> WHAT IS ASKED:
a) Say whether each statement agrees with the Intel CPU thread, answering yes or no and quoting the words that decide it: (i) Alderon Games is based in Australia; (ii) the studio's write-up was authored by its marketing lead; (iii) one reply reads the article as saying the CPU is allowed to ask for the current rather than having it pushed through unasked.
b) In the Intel CPU thread, what title did the studio give its write-up?
c) Please write out the Intel CPU thread word for word from "Can't help feeling" to "while under warranty.".

Can't help feeling
That if someone tried to shove 512 amps through me there would be crashes, too!
One game developer says it's had enough of Intel's 13th and 14th-generation Core microprocessors, calling them "defective." Australia-based indie dev studio Alderon Games made its frustrations with Intel's latest chips public in a write-up titled, "Intel is selling defective 13-14th Gen CPUs," authored by the studio's founder …
The article seems to be saying it allows the CPU to ask for that, not that it is putting that through the CPU unasked.
If this is correct, than I think it is safe to say the CPU is defective. I do wonder if OEM systems exhibit the same behaviour though, because if they do, this would provide a very obvious avenue to really hurt the OEMs by burning out the CPUs while under warranty.
I might have misunderstood, but from what I've already read about this case, I get the impression that the problem is that while they've provided specs, Intel haven't been sufficiently clear in translating these into definitive limits under which one can expect these CPUs to work reliably.

> SUPPLIED MATERIAL:
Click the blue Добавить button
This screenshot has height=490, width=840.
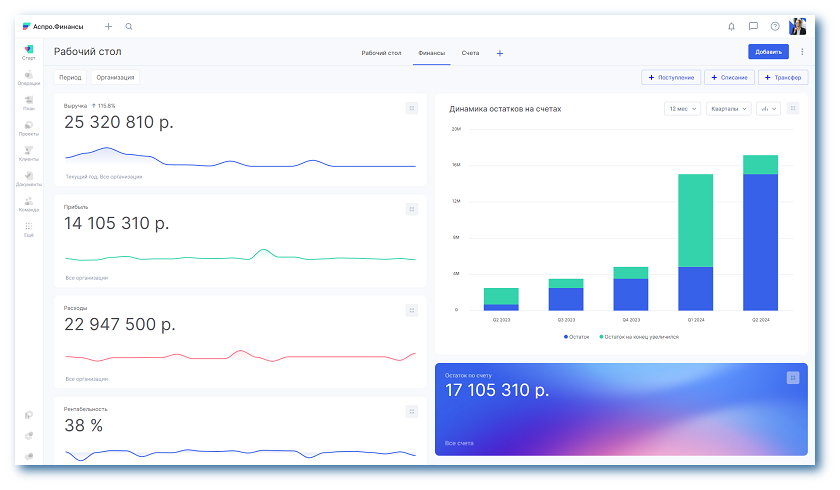pos(768,52)
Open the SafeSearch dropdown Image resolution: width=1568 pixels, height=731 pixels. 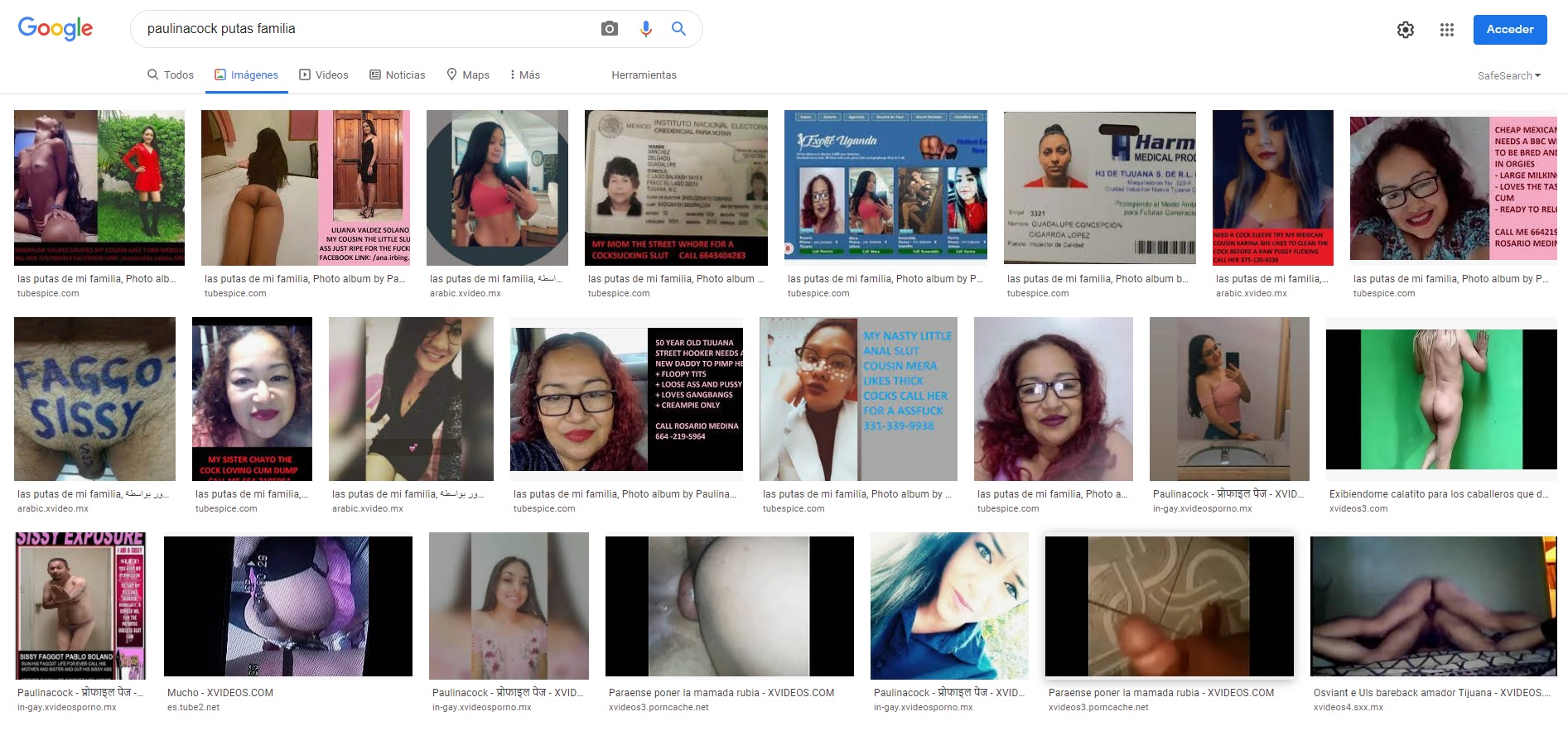point(1508,75)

> ANSWERS FOR THE EXERCISE:
a)
(i) Yes: "Australia-based indie dev studio Alderon Games"
(ii) No: "authored by the studio's founder"
(iii) Yes: "it allows the CPU to ask for that, not that it is putting that through the CPU unasked"

b) "Intel is selling defective 13-14th Gen CPUs"

c)
Can't help feeling
That if someone tried to shove 512 amps through me there would be crashes, too!
One game developer says it's had enough of Intel's 13th and 14th-generation Core microprocessors, calling them "defective." Australia-based indie dev studio Alderon Games made its frustrations with Intel's latest chips public in a write-up titled, "Intel is selling defective 13-14th Gen CPUs," authored by the studio's founder …
The article seems to be saying it allows the CPU to ask for that, not that it is putting that through the CPU unasked.
If this is correct, than I think it is safe to say the CPU is defective. I do wonder if OEM systems exhibit the same behaviour though, because if they do, this would provide a very obvious avenue to really hurt the OEMs by burning out the CPUs while under warranty.